The Pitt offense was totally out of sync on Saturday in the team’s loss to Virginia Tech. The Panthers were shutout by a score of 28-0 and the offense was limited to just 177 yards of total offense. When an offense struggles that much, there are plenty of factors that go into it from play calling to execution.

One of the hot button issues surrounding the Pitt football team this season have been dropped passes. It is something that has plagued this team from game one against Virginia all the way until game 11 against Virginia Tech. The Pitt wide receivers and tight ends have simply not caught passes that hit them in the hands on a consistent basis this season. There is no way to sugarcoat that.

It really came to light against the Hokies last week. Pitt started out the game with multiple dropped passes and just never really got into a rhythm. Pat Narduzzi lamented about the poor offensive performance on Monday during his weekly press conference.

“We've got opportunities to make catches, we’ve got to make the catches,” he said. "We’ve got to make the block. There's a lot of things. We've got to make the throw. There's all kinds of things. We just weren't in rhythm.”

Chris Beatty is in his first year as Pitt’s wide receivers coach. He has an impressive resume and is regarded as a strong assistant coach. He’s coached multiple first round draft picks in his career and has done some good things with the Pitt wide receivers this season.

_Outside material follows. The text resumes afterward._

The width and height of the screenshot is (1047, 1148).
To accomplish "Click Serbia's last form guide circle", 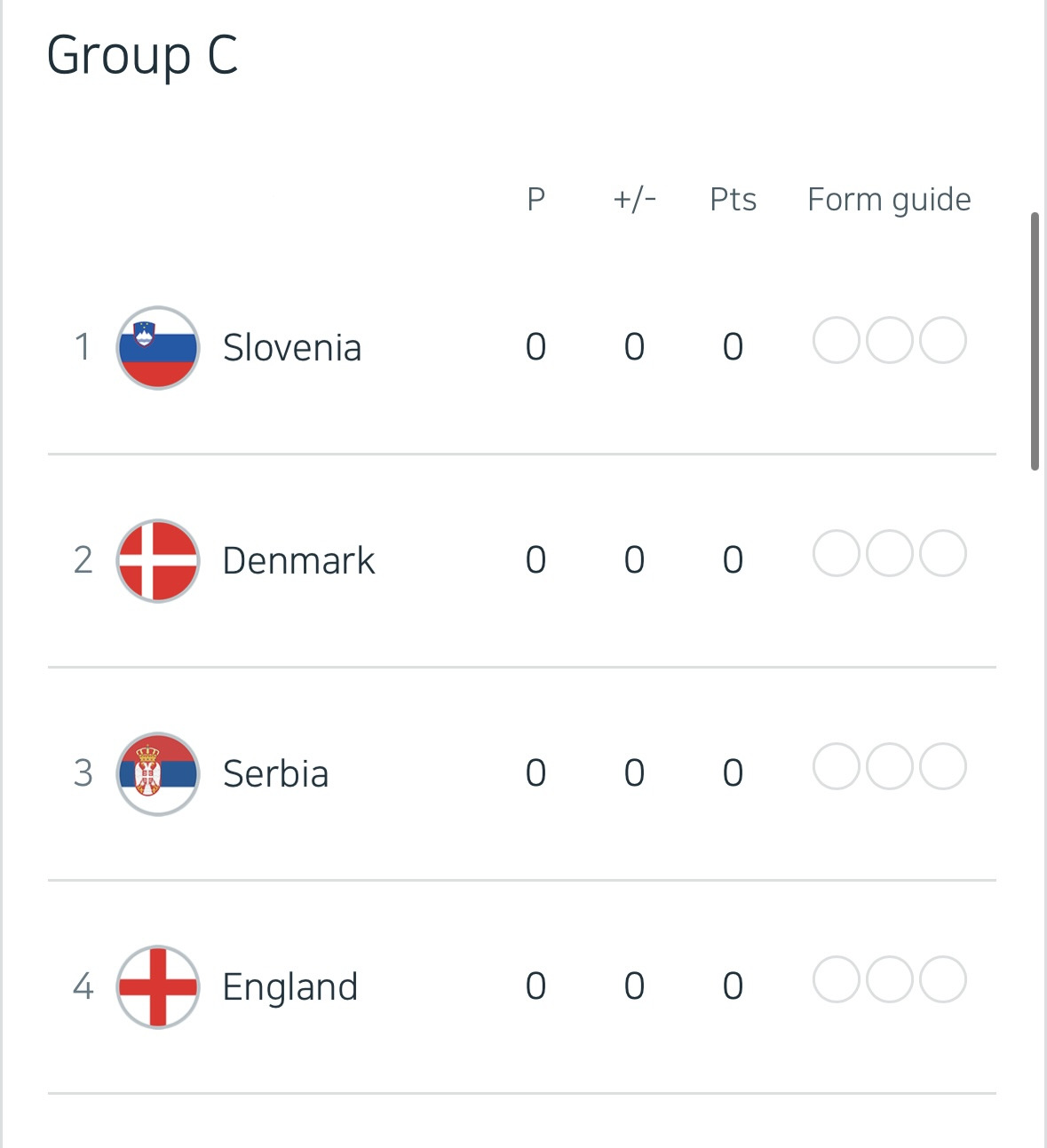I will [x=943, y=766].
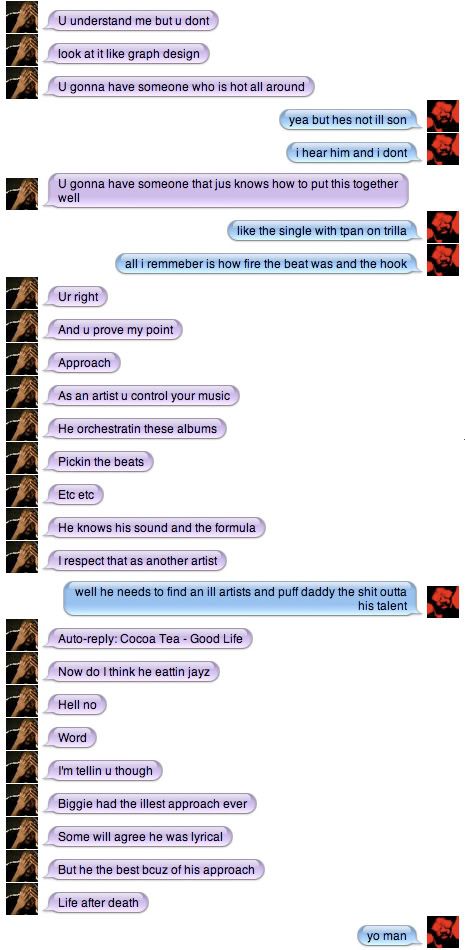Click the 'Life after death' bubble
This screenshot has height=950, width=465.
pyautogui.click(x=98, y=903)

Pitt’s top two wideouts, Maurice Ffrench and Taysir Mack, are having career years in terms of receptions. Shocky Jacques-Louis and Jared Wayne have emerged as two promising young receivers, but mixed in with all that promise, these players have dropped too many catchable passes in 2019 and it bothers the Panthers first-year assistant.

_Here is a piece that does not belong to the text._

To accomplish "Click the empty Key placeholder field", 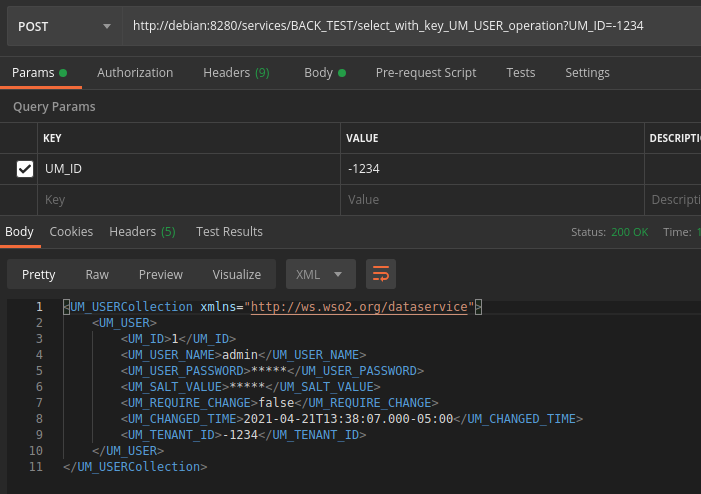I will coord(188,200).
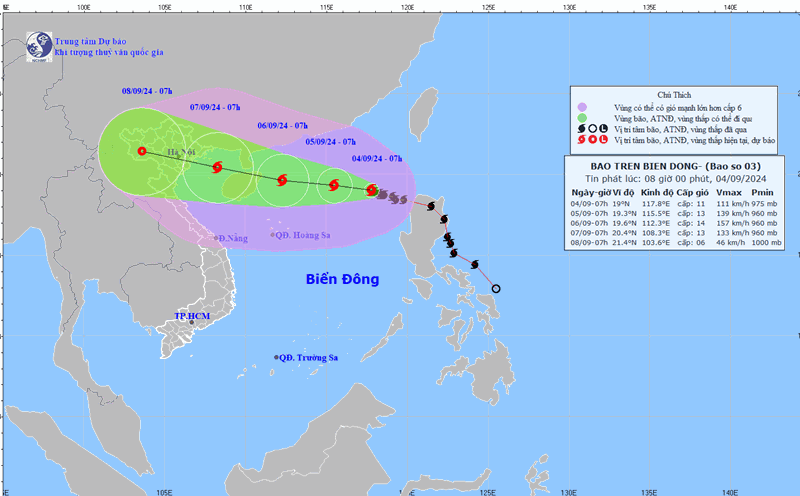Click the Biển Đông sea label
The width and height of the screenshot is (800, 496).
342,280
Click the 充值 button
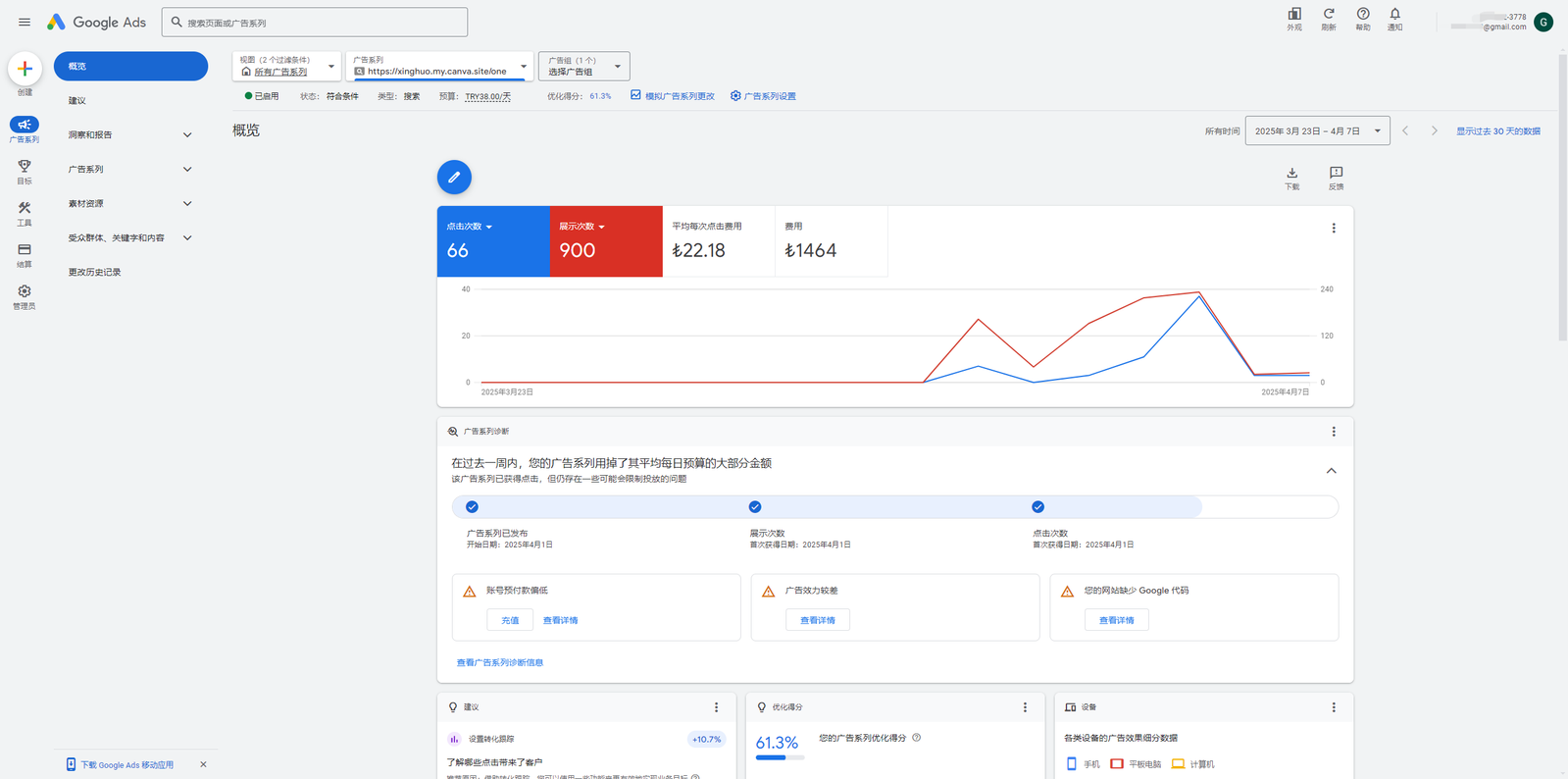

“Sometimes you have days like that and obviously we started off rough with a couple of drops,” Beatty told reporters on Tuesday. “I don’t think we dealt with the weather that well as a group, as an offense, and in particular as receivers. We didn’t do a good enough job adapting until the second quarter. We started making some plays and moving the ball a little bit, but early in the game we just didn’t do a good enough job at adapting."

So how do you address it? Pitt senior wide receiver Aaron Mathews is a leader in the room and on the team. His mentality is just to keep moving forward, sort of with a 'don’t let one drop turn into two' mentality.

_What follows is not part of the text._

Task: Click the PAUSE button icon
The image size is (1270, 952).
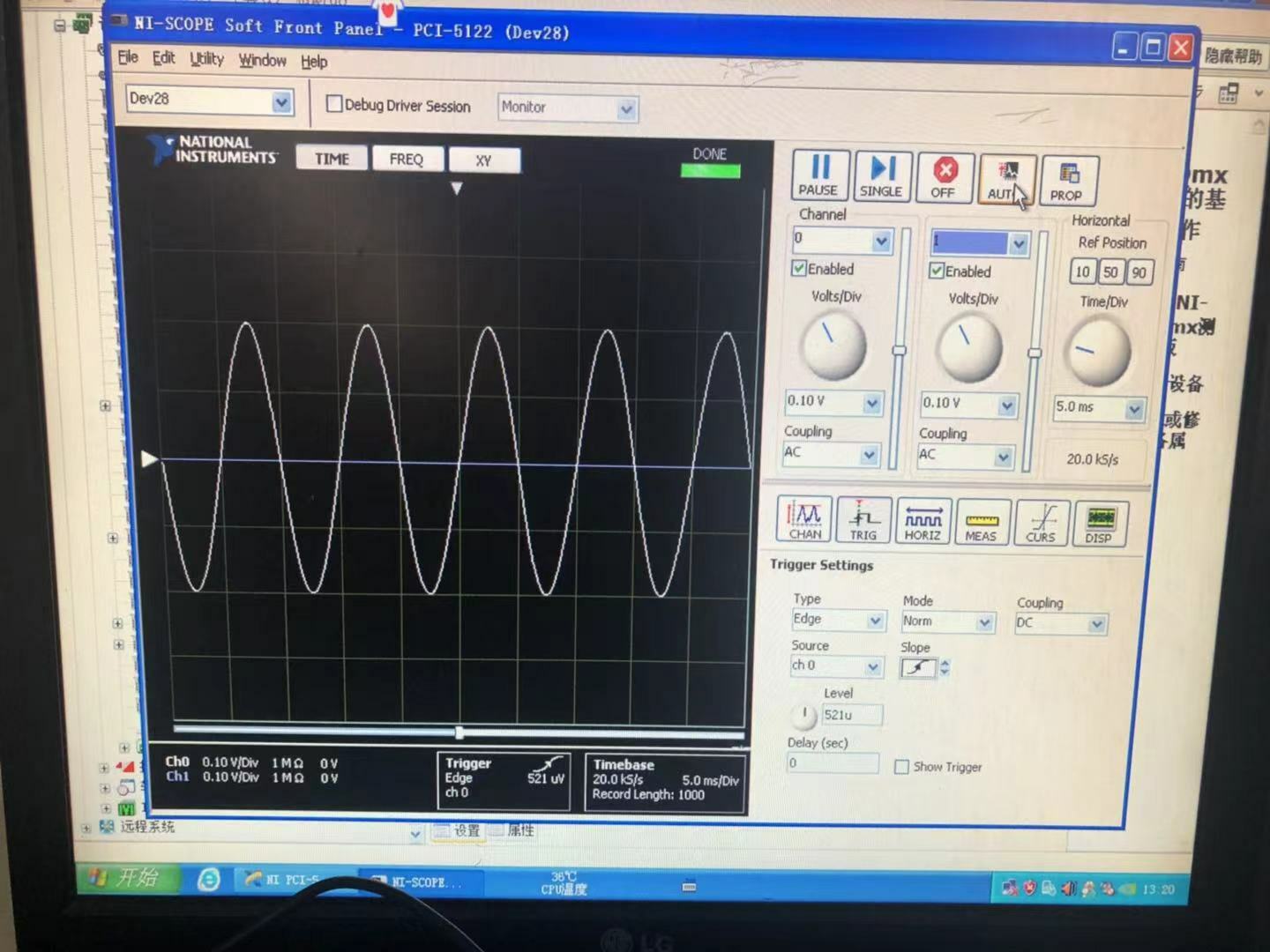Action: click(x=818, y=175)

“Just worry about the next play, really,” Mathews explained. “You can’t worry about that play because we’ve got 50 more plays ahead of us. That play isn’t going to change anything, the next one can though. Saturday was rough as you said, there were a lot of dropped balls. Me being a senior I’m just trying to keep everyone’s head focused while things are flying and people are screaming, just worry about the next play and let’s move on.”

Chris Beatty shares that mindset, and even watching the NFL over the weekend, he noticed some of the best can even drop a pass.

“We practice wet balls, we do all that stuff, but it is what it is,” he said. “It’s like I told our guys, I was watching the Cowboys for a second in a break and I saw Jason Witten, he’s a hall of famer I think, and Amari Cooper, they both dropped one in the same series. It’s one of those things you keep playing, that’s part of the game. You do what you do, we catch a million balls everyday, so it kind of is what it is. You don’t want to let a bad quarter fester a bad half or a bad game or fester into two bad games, so you move on and try to get better from it.”

Pitt is treating that dropped ball mentality the same way it plans to treat this Boston College game. Aaron Mathews is a senior and wants to go out a winner at Heinz Field in his final game there.

“We’re on to the next game,” the Clairton native said. “We can’t do anything about it now, but we can do something about it Saturday, but we can’t do nothing about last Saturday.”